Methods: Real time PCR was carried out to explore the level of miR-543 in the plasma and lung tissues of COPD patients and controls. ELISA was performed to analyze the level of interleukin-33 (IL-33). Dual luciferase was used to validate the target gene of miR-543.
Results: First, we showed that the level of miR-543 was increased in the plasma and lung tissues of COPD patients than those of healthy control. Receiver operating characteristic (ROC) analysis indicated that plasma miR-543 could differentiate COPD patients from healthy controls.
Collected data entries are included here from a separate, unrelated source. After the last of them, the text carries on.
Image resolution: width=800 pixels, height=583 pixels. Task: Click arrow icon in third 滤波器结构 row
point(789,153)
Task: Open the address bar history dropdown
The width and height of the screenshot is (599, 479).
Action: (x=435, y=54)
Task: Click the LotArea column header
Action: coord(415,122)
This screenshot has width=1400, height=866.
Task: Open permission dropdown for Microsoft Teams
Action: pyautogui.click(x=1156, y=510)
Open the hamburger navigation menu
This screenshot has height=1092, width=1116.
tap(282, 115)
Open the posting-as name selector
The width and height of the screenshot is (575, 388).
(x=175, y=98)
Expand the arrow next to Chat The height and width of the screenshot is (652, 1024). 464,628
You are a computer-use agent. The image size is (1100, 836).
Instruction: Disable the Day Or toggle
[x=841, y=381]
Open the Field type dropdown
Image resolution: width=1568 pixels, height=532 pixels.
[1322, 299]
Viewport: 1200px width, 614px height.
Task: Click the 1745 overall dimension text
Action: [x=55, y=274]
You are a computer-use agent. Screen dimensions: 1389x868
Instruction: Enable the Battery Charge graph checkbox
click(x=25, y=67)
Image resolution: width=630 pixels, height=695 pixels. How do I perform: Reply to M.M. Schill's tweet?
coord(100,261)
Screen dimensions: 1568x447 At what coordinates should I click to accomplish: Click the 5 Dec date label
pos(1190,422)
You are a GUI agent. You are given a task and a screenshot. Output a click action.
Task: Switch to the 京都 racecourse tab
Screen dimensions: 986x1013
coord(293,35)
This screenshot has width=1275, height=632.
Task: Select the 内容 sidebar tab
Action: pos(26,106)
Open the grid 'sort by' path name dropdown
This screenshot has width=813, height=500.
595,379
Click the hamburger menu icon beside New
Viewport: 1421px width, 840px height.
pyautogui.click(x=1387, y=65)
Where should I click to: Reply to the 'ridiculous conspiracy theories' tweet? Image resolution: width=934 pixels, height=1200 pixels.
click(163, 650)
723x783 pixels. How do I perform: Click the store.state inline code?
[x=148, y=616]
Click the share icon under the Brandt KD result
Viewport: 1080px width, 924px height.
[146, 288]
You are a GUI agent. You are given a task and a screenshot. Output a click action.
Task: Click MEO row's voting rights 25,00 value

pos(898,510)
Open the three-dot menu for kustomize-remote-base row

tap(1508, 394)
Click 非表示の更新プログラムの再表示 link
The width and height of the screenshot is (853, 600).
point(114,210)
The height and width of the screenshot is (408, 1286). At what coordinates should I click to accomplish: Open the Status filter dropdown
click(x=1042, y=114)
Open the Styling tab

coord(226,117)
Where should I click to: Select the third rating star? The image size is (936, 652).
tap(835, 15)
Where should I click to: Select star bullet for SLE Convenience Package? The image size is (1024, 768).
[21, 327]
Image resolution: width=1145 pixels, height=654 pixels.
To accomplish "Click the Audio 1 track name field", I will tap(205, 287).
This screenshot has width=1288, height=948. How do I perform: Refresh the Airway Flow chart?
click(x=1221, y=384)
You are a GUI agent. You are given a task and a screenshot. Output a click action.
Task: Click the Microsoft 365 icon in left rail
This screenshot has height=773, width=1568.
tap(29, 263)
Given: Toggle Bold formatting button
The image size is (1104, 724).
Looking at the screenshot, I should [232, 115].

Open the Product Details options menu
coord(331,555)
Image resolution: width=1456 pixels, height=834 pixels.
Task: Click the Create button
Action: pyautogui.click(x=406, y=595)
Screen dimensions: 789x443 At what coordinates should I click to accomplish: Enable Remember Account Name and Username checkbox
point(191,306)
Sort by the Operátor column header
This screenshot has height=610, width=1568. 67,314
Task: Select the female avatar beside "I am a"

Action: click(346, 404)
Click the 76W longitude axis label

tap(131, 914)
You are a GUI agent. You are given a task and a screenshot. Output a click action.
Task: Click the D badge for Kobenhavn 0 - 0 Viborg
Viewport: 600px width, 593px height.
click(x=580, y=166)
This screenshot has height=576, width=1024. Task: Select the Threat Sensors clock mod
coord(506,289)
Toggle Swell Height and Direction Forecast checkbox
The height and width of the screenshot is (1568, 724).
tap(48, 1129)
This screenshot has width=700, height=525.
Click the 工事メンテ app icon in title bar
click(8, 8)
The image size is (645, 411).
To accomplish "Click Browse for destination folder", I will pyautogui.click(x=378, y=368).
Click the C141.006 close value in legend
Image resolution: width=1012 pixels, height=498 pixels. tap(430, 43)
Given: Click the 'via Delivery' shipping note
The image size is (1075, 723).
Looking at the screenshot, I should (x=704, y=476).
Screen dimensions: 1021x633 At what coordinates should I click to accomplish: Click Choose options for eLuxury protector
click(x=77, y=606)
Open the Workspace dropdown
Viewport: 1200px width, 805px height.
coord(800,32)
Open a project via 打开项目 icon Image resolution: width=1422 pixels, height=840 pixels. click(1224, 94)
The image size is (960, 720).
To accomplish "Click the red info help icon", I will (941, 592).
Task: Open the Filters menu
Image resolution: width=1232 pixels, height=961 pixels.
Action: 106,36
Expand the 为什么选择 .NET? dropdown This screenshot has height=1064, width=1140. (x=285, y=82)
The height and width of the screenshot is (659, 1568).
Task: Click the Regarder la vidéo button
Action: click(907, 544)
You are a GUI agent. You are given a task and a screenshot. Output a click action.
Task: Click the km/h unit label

More importantly, we found that plasma miR-543 was gradually decreased in COPD patients according to FEV1 ≤ 80% (mild), 50% ≤ FEV1 < 80% (moderate), 30% ≤ FEV1 < 50% (moderate), FEV1 < 30% (very severe). Meanwhile, miR-543 was also decreased in COPD patients according to 6MWD ≥ 350 m (mild), 250 m ≤ 6MWD < 349 m (moderate), 150 m ≤ 6MWD < 249 m (severe), and 6MWD ≤ 149 m (very severe). Dual luciferase reporter assay showed that IL-33 was a target gene of miR-543.
Conclusions: In summary, we showed novel data that decreased plasma miR-543 may enhance the progression of COPD via targeting IL-33. Furthermore, plasma miR-543 could be used as a potential non-invasive biomarker for COPD patients, which may shed light on the diagnosis and therapy of COPD.